Maximien, après avoir entendu cela et découvrant l’attachement opiniâtre de ces hommes à la foi en Christ, désespérant qu’une si glorieuse constance puisse être vaincue, décréta d’un seul arrêt que tous fussent mis à mort et ordonna que la chose soit faite par des troupes de soldats qui les encerclaient. Quand ils arrivèrent près de la bienheureuse légion, ils tirèrent leurs épées sacrilèges contre les saints qui ne refusaient pas de mourir par amour de la vie. Frappés de tous côtés par le glaive, ils ne se plaignaient même pas et ils ne résistaient pas, mais au contraire, ayant déposé les armes, ils livrèrent leurs têtes aux persécuteurs et présentèrent leur cou et leur corps sans défense à ceux qui les frappaient. Ni même leur grand nombre, ni la confiance dans les armes dont ils étaient munis, ne les portèrent à soutenir par le glaive la justice de cause, mais se rappelant uniquement qu’ils confessaient Celui qui fut conduit à la mort sans se plaindre et qui, comme un agneau, n’ouvrit pas la bouche, eux aussi, comme un troupeau de brebis du Seigneur, souffrirent d’être lacérés comme par des loups fondant sur eux.

La terre, en ce lieu, fut couverte des corps, précipités dans la mort, de ces hommes pieux. Des ruisseaux de sang précieux se répandirent. Quelle fureur donna jamais, hormis la guerre, à voir un tel carnage de corps humains ? Quelle barbarie a jamais ordonné que tant d’hommes périssent ensemble, fussent-ils coupables ? Leur grand nombre ne les sauva pas, bien qu’innocents, alors qu’il est coutume de laisser impunies les fautes de la multitude.

Ce fut donc par cette cruauté extrême du plus féroce tyran que périt ce peuple de saints qui méprisa la réalité des choses présentes en raison de l’espérance des choses futures. Ainsi fut mise à mort cette légion vraiment angélique qui, comme nous le croyons, maintenant unie dans les cieux aux légions des anges, partage à jamais leur louange du Seigneur Dieu des armées.

Le martyr Victor n’était pas de cette légion n’était plus soldat mais vétéran de l’armée. Chemin faisant, il se trouva tout à coup au milieu des soldats qui, heureux des dépouilles des martyrs, qui festoyaient de tous côtés ; ils l’invitèrent à manger avec eux. Mais lorsque, dans l’ivresse de la joie, ils lui eurent appris la cause en détail, prenant en horreur et festin et convives, il voulut s’éloigner. Là-dessus, ils lui demandèrent si par hasard il n’était pas chrétien lui-même. Victor leur répondit qu’il l’était et le serait toujours. Aussitôt ils se jetèrent sur lui et le tuèrent. Sur-le-champ, il fut associé aux autres martyrs, tant par la mort que par l’honneur.

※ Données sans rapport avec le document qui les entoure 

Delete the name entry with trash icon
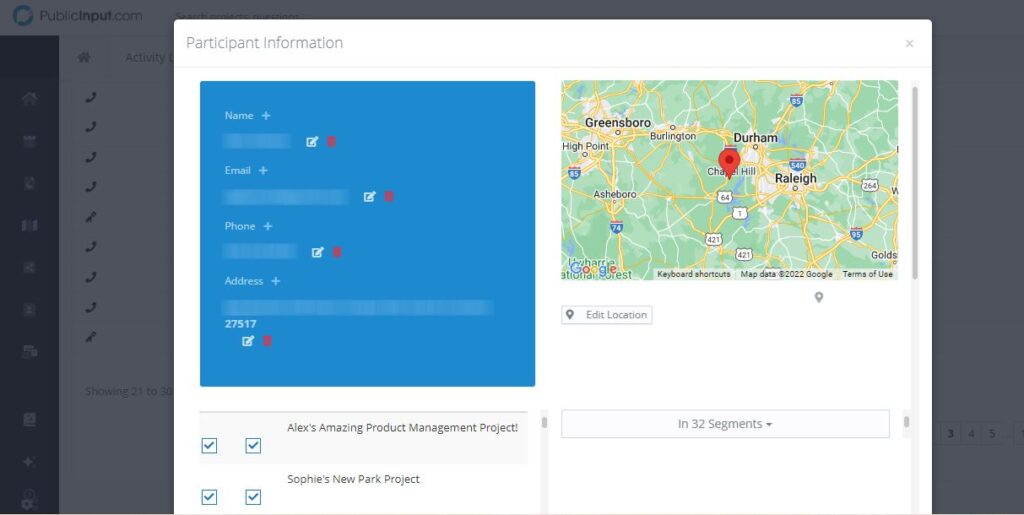 (331, 142)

De ce grand nombre de martyrs, nous ne connaissons que les noms des très bienheureux Maurice, Exupère, Candide et Victor ; les autres nous sont inconnus, mais ils sont écrits dans le livre de vie. On regarde aussi comme (membres) de cette légion les martyrs Ursus et Victor que la tradition assure avoir été massacrés à Soleure. La forteresse de Soleure est située sur le fleuve de l’Aar, non loin du Rhin. Il convient d’indiquer quel fut le prix d’un tel acte, en rappelant le sort qui ensuite vint frapper le cruel tyran Maximien. Ayant dressé des embûches pour faire périr son gendre Constantin, qui régnait alors, sa trahison fut découverte. Arrêté aux environs de Marseille, il fut étranglé peu après. Cet infâme supplice termina sa vie criminelle par une mort méritée. Les corps des bienheureux martyrs d’Agaune furent révélés, comme on le rapporte, de nombreuses années après la passion, à saint Théodore, évêque de ce lieu ; et tandis qu’il faisait construire en leur honneur une basilique qui, adossée à un immense rocher, n’est accessible que par un côté, il se produisit un miracle que je ne juge pas devoir taire. Parmi les ouvriers qui avaient été appelés à concourir à cette œuvre, il y eut un ouvrier qui était encore païen. Un dimanche, tandis que les autres (ouvriers) s’étaient éloignés pour se préparer aux célébrations de ce jour, il était sur le chantier. Soudain, dans cette solitude, alors que les saints se manifestaient à lui par une vive lumière, cet ouvrier fut saisi et étendu pour subir châtiment et supplice. Tandis qu’on l’accable de coups, il distingue nettement la foule des martyrs lui reprochant de manquer seul à l’église en ce dimanche et d’oser, lui païen, concourir à l’œuvre sainte de cette construction. Ce fait cependant fut accueilli par les saints avec une telle miséricorde que l’ouvrier plein de frayeur et de trouble, demanda pour lui-même le nom sauveur et se fit chrétien.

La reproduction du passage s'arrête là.